In [1]:
import pandas as pd

sales = pd.read_csv(r'N:\SQL\Retail Supply Chain\datasets\Retail Supply Chain Sales Dataset.csv', encoding='windows-1254')
sales.columns

Index(['Row ID', 'Order ID', 'Order Date', 'Ship Date', 'Ship Mode',
       'Customer ID', 'Customer Name', 'Segment', 'Country', 'City', 'State',
       'Postal Code', 'Region', 'Retail Sales People', 'Product ID',
       'Category', 'Sub-Category', 'Product Name', 'Returned', 'Sales',
       'Quantity', 'Discount', 'Profit'],
      dtype='object')

In [2]:
state_abbr = {
    'Alabama': 'AL', 'Alaska': 'AK', 'Arizona': 'AZ', 'Arkansas': 'AR', 'California': 'CA',
    'Colorado': 'CO', 'Connecticut': 'CT', 'Delaware': 'DE', 'Florida': 'FL', 'Georgia': 'GA',
    'Hawaii': 'HI', 'Idaho': 'ID', 'Illinois': 'IL', 'Indiana': 'IN', 'Iowa': 'IA', 'Kansas': 'KS',
    'Kentucky': 'KY', 'Louisiana': 'LA', 'Maine': 'ME', 'Maryland': 'MD', 'Massachusetts': 'MA',
    'Michigan': 'MI', 'Minnesota': 'MN', 'Mississippi': 'MS', 'Missouri': 'MO', 'Montana': 'MT',
    'Nebraska': 'NE', 'Nevada': 'NV', 'New Hampshire': 'NH', 'New Jersey': 'NJ', 'New Mexico': 'NM',
    'New York': 'NY', 'North Carolina': 'NC', 'North Dakota': 'ND', 'Ohio': 'OH', 'Oklahoma': 'OK',
    'Oregon': 'OR', 'Pennsylvania': 'PA', 'Rhode Island': 'RI', 'South Carolina': 'SC', 'South Dakota': 'SD',
    'Tennessee': 'TN', 'Texas': 'TX', 'Utah': 'UT', 'Vermont': 'VT', 'Virginia': 'VA', 'Washington': 'WA',
    'West Virginia': 'WV', 'Wisconsin': 'WI', 'Wyoming': 'WY'
}
# Map with State Code.
sales.loc[:, 'State Code'] = sales['State'].map(state_abbr)

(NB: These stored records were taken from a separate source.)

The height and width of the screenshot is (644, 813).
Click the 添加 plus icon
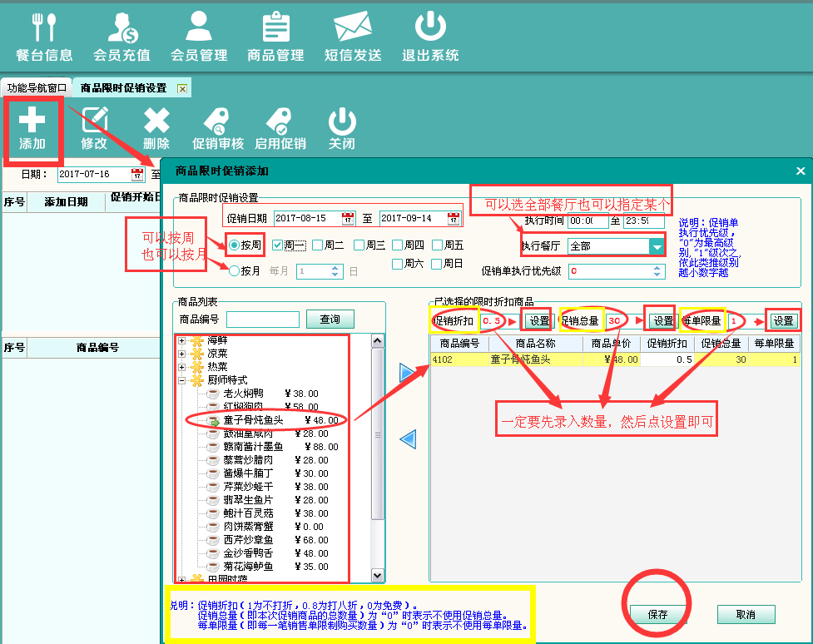(x=32, y=129)
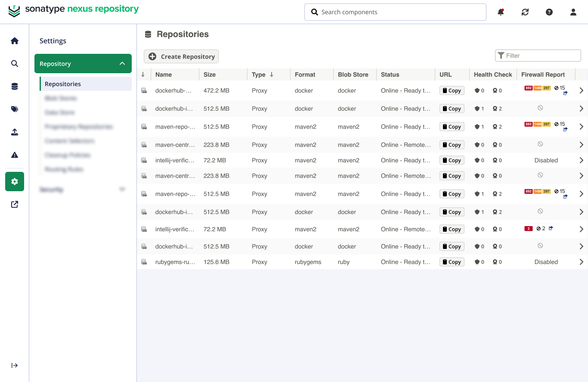The width and height of the screenshot is (588, 382).
Task: Open the Home dashboard icon
Action: pyautogui.click(x=14, y=40)
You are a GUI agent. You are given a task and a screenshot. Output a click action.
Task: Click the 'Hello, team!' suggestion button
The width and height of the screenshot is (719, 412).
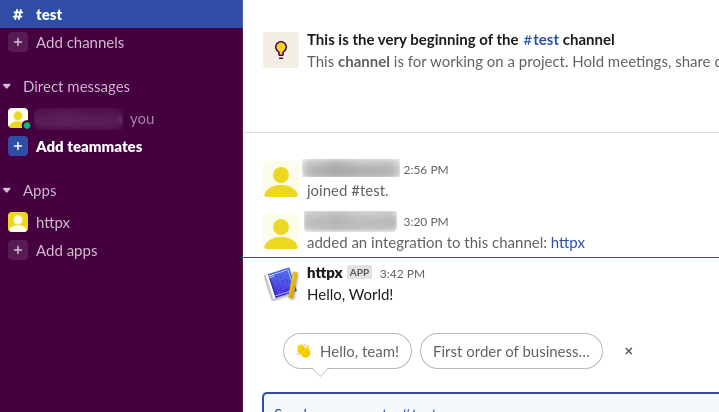[347, 351]
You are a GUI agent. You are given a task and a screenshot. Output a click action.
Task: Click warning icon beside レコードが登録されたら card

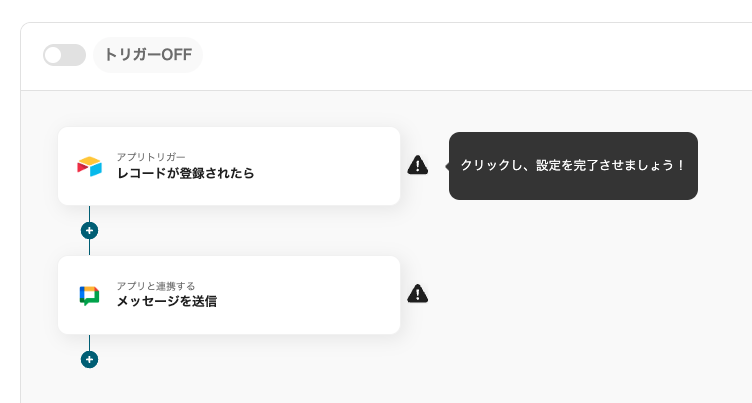pyautogui.click(x=418, y=166)
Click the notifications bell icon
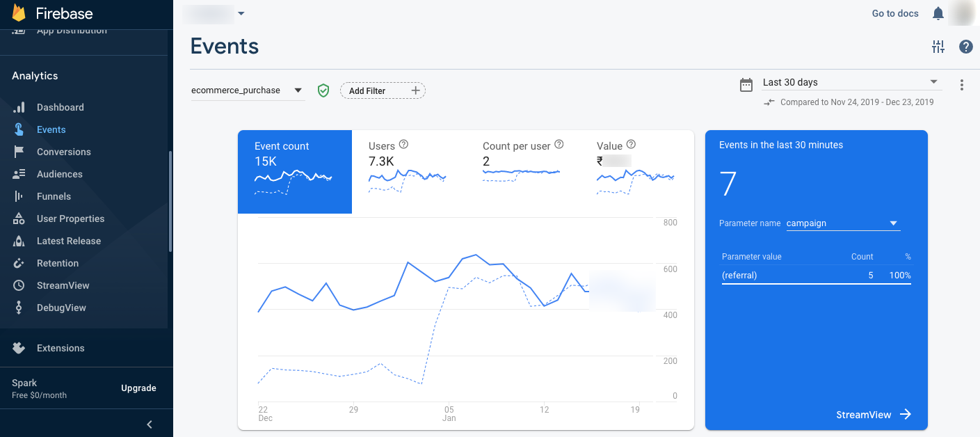The height and width of the screenshot is (437, 980). 938,13
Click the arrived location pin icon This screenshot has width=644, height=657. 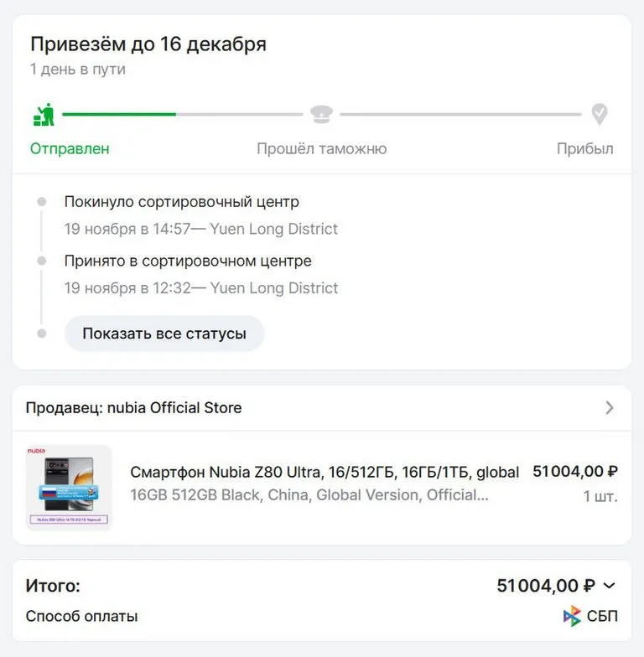click(600, 114)
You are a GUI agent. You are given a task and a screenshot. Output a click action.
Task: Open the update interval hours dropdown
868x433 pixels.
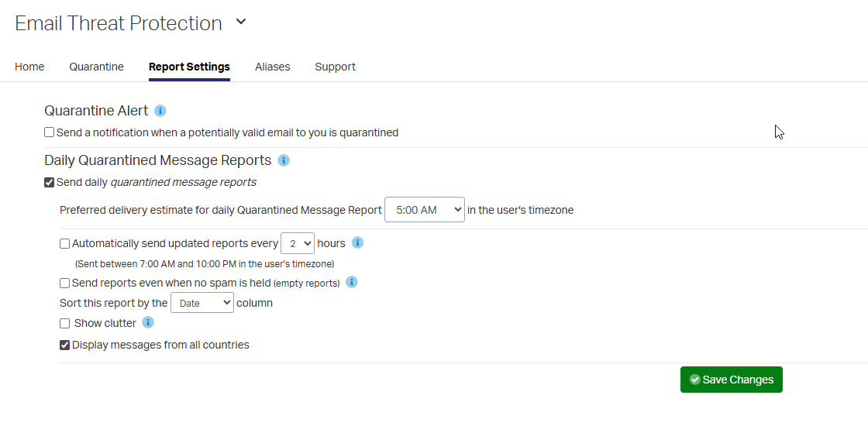point(297,243)
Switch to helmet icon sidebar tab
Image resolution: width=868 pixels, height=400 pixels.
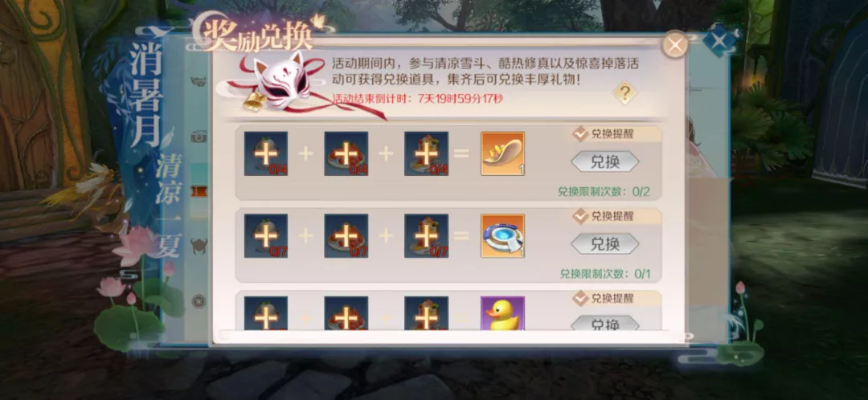[x=199, y=246]
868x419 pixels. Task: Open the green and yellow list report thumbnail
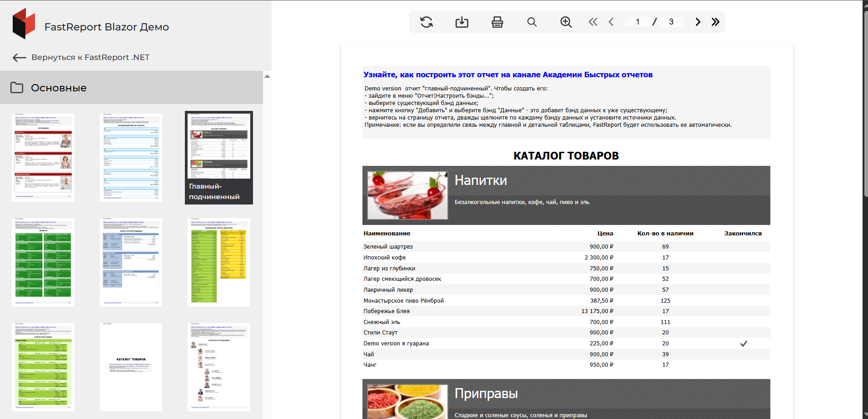[218, 262]
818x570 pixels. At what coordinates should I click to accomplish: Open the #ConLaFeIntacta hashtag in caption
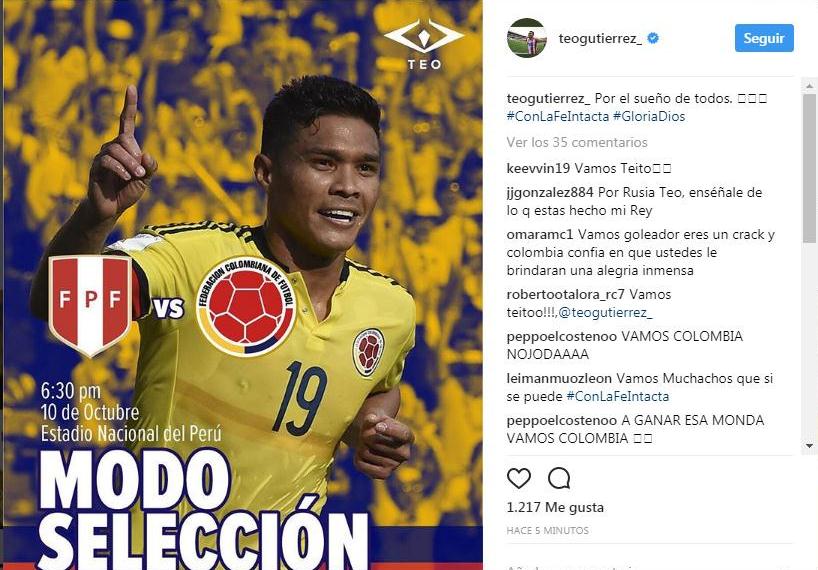558,116
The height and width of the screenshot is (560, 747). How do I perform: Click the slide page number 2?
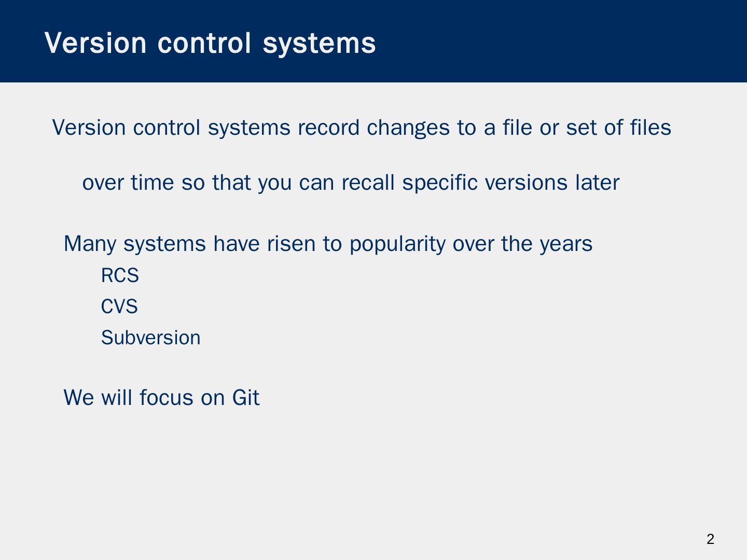[x=710, y=539]
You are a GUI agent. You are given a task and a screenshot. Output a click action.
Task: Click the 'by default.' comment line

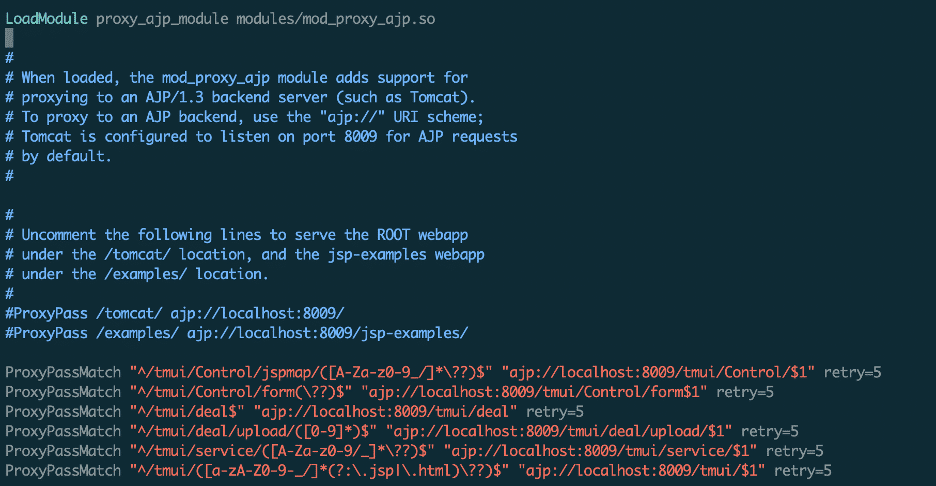pyautogui.click(x=58, y=156)
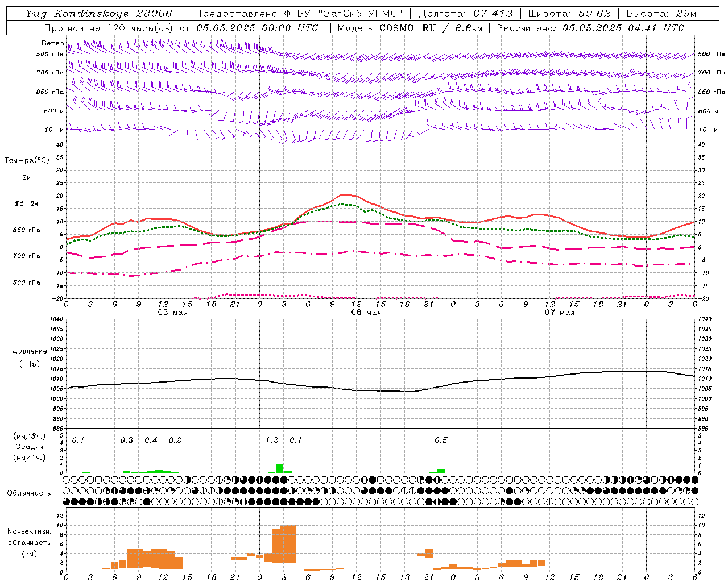Viewport: 728px width, 582px height.
Task: Click the Ветер wind panel label
Action: click(x=53, y=43)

# Get unique id for each location.
sales['Location ID'] = sales['State Code'] + '-' + sales['City'] + '-' + sales['Postal Code'].astype(str)

customers = sales[['Customer ID', 'Customer Name', 'Segment']]
products = sales[['Product ID', 'Category', 'Sub-Category', 'Product Name']]
geographic_locations = sales[['Location ID', 'Country', 'City', 'State', 'State Code', 'Postal Code', 'Region']]

# Finished the sales table.
sales = sales[['Row ID', 'Order ID', 'Order Date', 'Ship Date', 'Ship Mode',
       'Customer ID', 'Retail Sales People', 'Product ID', 'Location ID', 'Returned', 'Sales',
       'Quantity', 'Discount', 'Profit']]

In [3]:
# Drop duplicated to create many to one relationship with sales table.
customers = customers.drop_duplicates(subset='Customer ID')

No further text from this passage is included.